Saturday, August 31, 2013

Pearl, Upwards


Patricia Smith, a credible writer who is a renowned poet and who has been nominated for many awards, teaches the main character of Pearl, Upward, Annie, that she should not have taken her old life for granted, that she cannot always run away when she does not like the view of her life, and that she must face the consequences of her choices.  Annie Pearl Connor, mother of the storyteller, was a Delta girl from Alabama who was always “running wide, running on purpose, running toward something” (Smith 183) when she was a child.  She had a nice life in Alabama but it was not enough; she wanted to live the American dream in Chicago, the foil of Alabama.
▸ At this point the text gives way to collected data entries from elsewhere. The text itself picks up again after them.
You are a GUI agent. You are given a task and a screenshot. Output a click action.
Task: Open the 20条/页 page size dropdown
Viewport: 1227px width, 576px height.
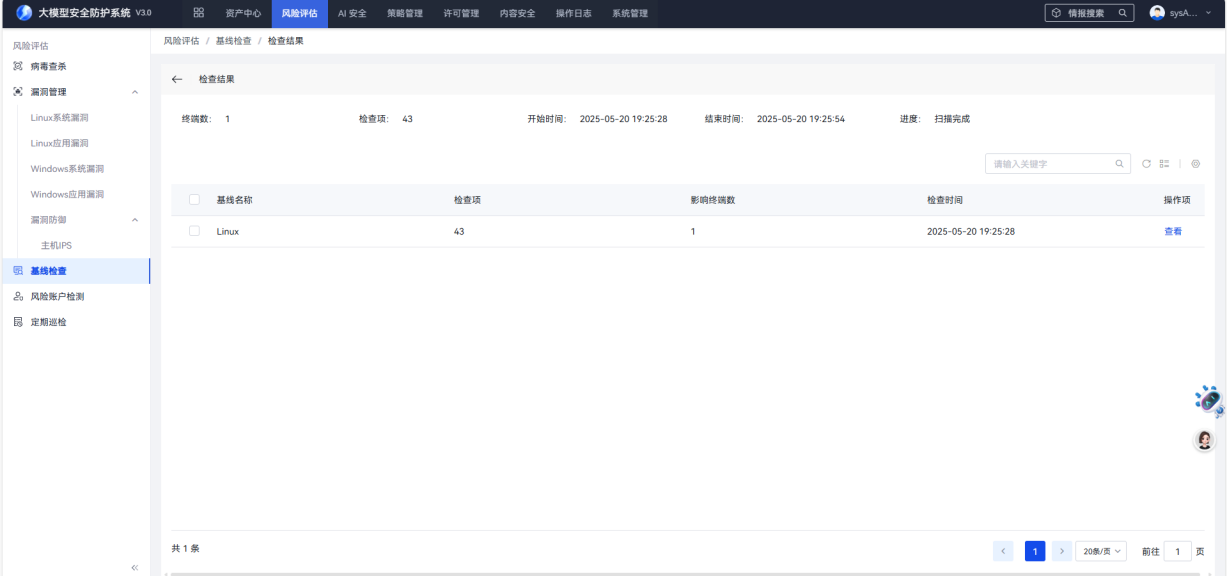click(x=1101, y=551)

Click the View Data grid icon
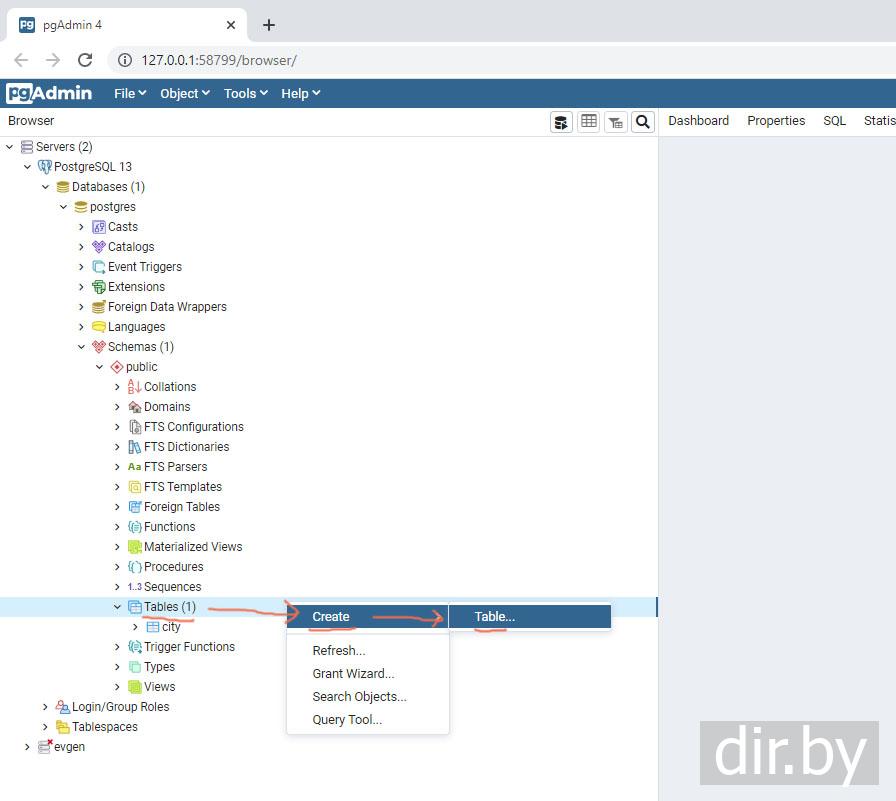tap(589, 122)
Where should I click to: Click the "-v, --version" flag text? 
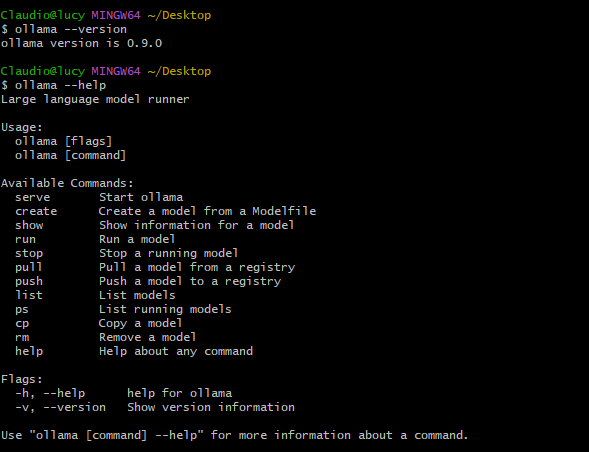click(x=60, y=407)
While residing in Chicago, Annie loses the tenacious young girl she once was and becomes a scorned woman filled with regret.  Instead of living the dream, she lives a nightmare.  Smith wrote, “She crafts a life that is dimmer than she’d hoped, in a tenement flat with walls pressing hard and fat roaches, sluggish with Raid, dropping into her food, writing on the mattress of her Murphy bed” (181).  Chicago’s rejection of Annie causes the reader to both pity and be a little happy that she is getting her just desserts because of the irony of the situation.  To “claim her place in the north” (Smith 183), Annie tries to find love and have a baby.  She was “driven by that American dream of birthing a colorless colored child with no memories whatsoever of the Delta” (Smith 183) in order to prove to herself that she made the right decision to leave Alabama behind.  However, as her lover offers her no promise of a future or support for her child, Annie is left alone in Chicago with a new responsibility that she cannot run away from.  It is then that Annie learns the intended lesson of the author and fulfills the bildungsroman purpose.  Smith’s target audience, people who run away from their problems and/or those who have left their past behind them but are regretting their actions, have learned their lesson(s) as well.